Containers and Regions

For example, you might not want to rely on Component IDs if you use "container" components (i.e. content injection), especially if authors frequently change the containers themselves. If the business is looking to create a "heat map" of sorts to visually see how visitors interact with a page over time, consider identifying Schemas instead of Components. The identifier on a "sale of the week" might need to track activity within a particular part of the page rather than the actual components.

Marketing may be more interested in the end-user activity over-time for a region or links in a specific area, instead of a individual CP. In this case, using a component ID doesn't make sense, especially if it constantly changes. 
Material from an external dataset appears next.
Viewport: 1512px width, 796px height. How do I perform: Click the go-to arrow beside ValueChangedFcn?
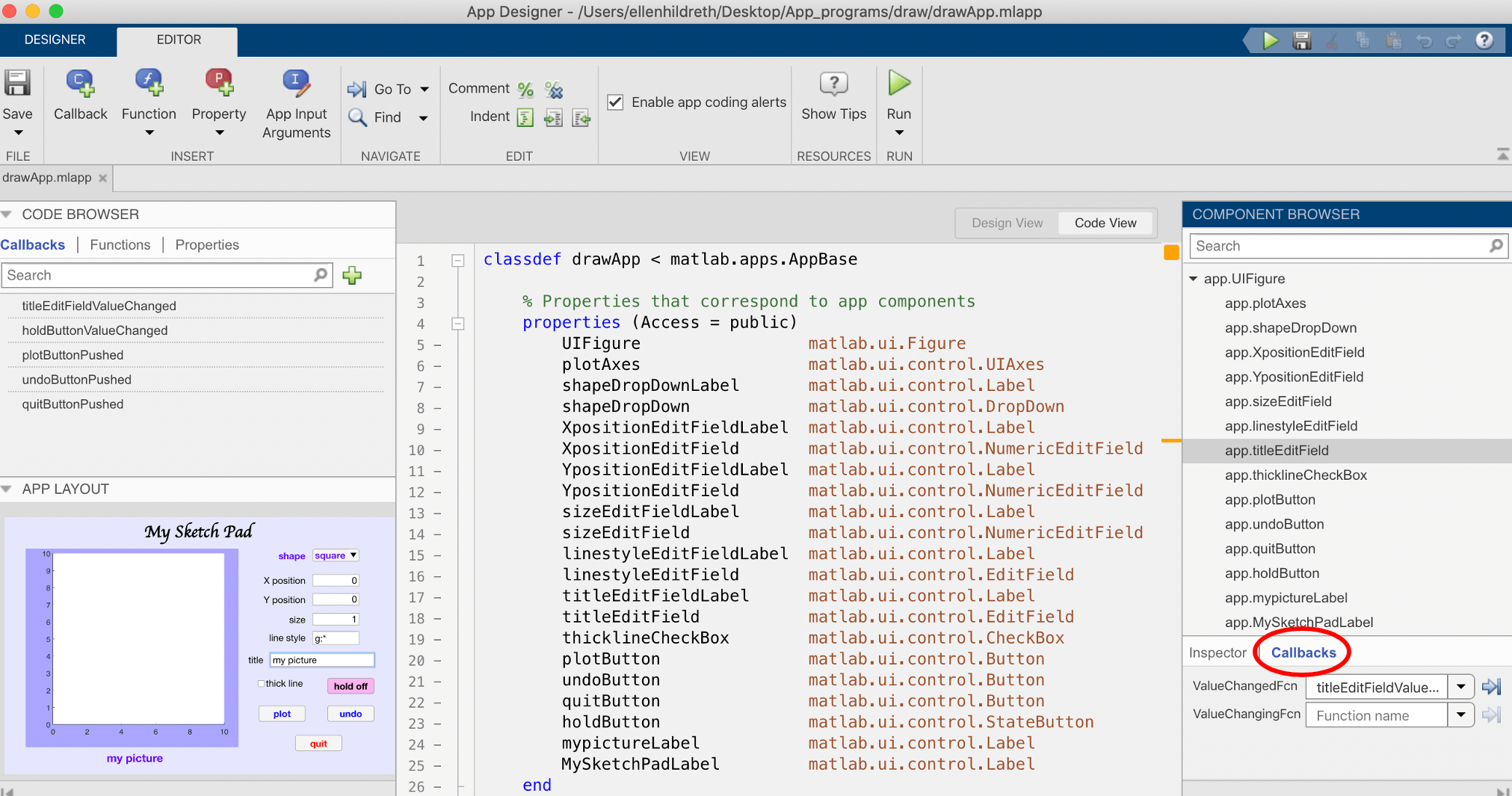(x=1491, y=687)

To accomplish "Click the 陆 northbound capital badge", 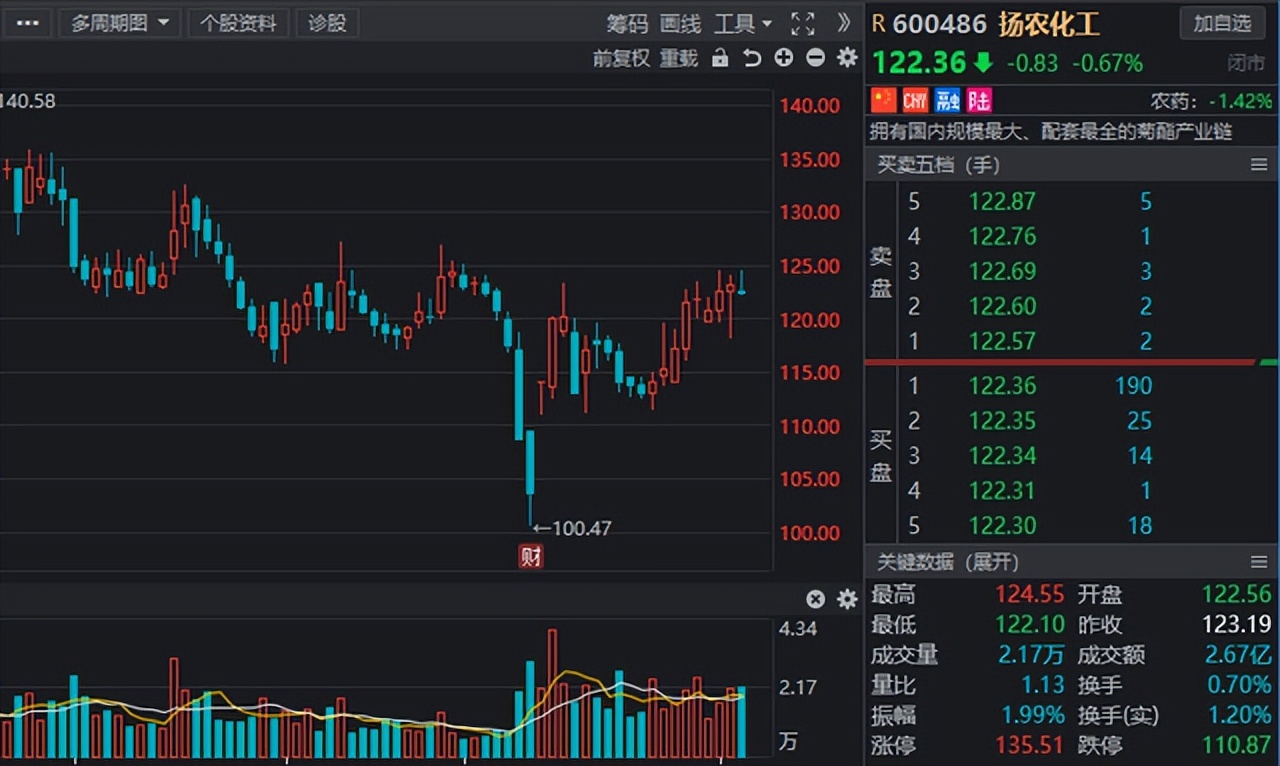I will click(x=978, y=100).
Position Doesn't Work for Large Lists

Position works well to identify among a few component presentations or links. In navigation or changing lists, however, you might want to divide parts up even more into regional sections, columns. It's hard for the business to understand what the 50th link means. Separate components or separating a single component with templating could help here (e.g. change the analytics output every new embedded schema or maybe every 5th link).

On Page Weight

Business-friendly identifiers works well for SEO purposes, but you might want to keep pages low, especially if you're putting analytics query string value on every single link. With the right look-up logic, you could reduce your link querystrings and thus page weight. For example you can use just the second part of a tcmd-id (i.e. just the "123" in tcm:5-123) to identify a component. You might infer the schema based on the component as well.

tl;dr

So there you go, an approach at looking at analytics with Tridion-colored lenses. In summary:
  1. For analytics Component IDs are not enough, unless you only use component once (e.g. external link components).
  2. For content, measure Component + Component Template and Position (or nth Component with each Component Template, see update below).
  3. For links, measure the above plus Fields and Position.
  4. Confirm with the business on how they want to measure content. Sometimes it's not specific components, but the type of content (schema) and/or activity in certain regions on a page over time. We haven't even touched on multi-step or paths forward/backwards type measurements. :-)
If you're looking for more drag-and-drop functionality and examples, head over to SDLTridionWorld's eXtensions for the template building blocks that match your package including:
One last tip for implementation: look at the Core Service if you need a mapping between these identifiers and the business-friendly terms. A cheap quick-and-dirty alternative is to "template" a report, literally (see some generic XSLT and C# examples at rendering some CM-side information).

Update (June 8, 2013): Ant P on TRex had a similar functional requirement for unique identifiers for Component Presentations on a page (but for CSS instead of analytics). He found that identifying the ordinal number for a given component with a certain template works just as well.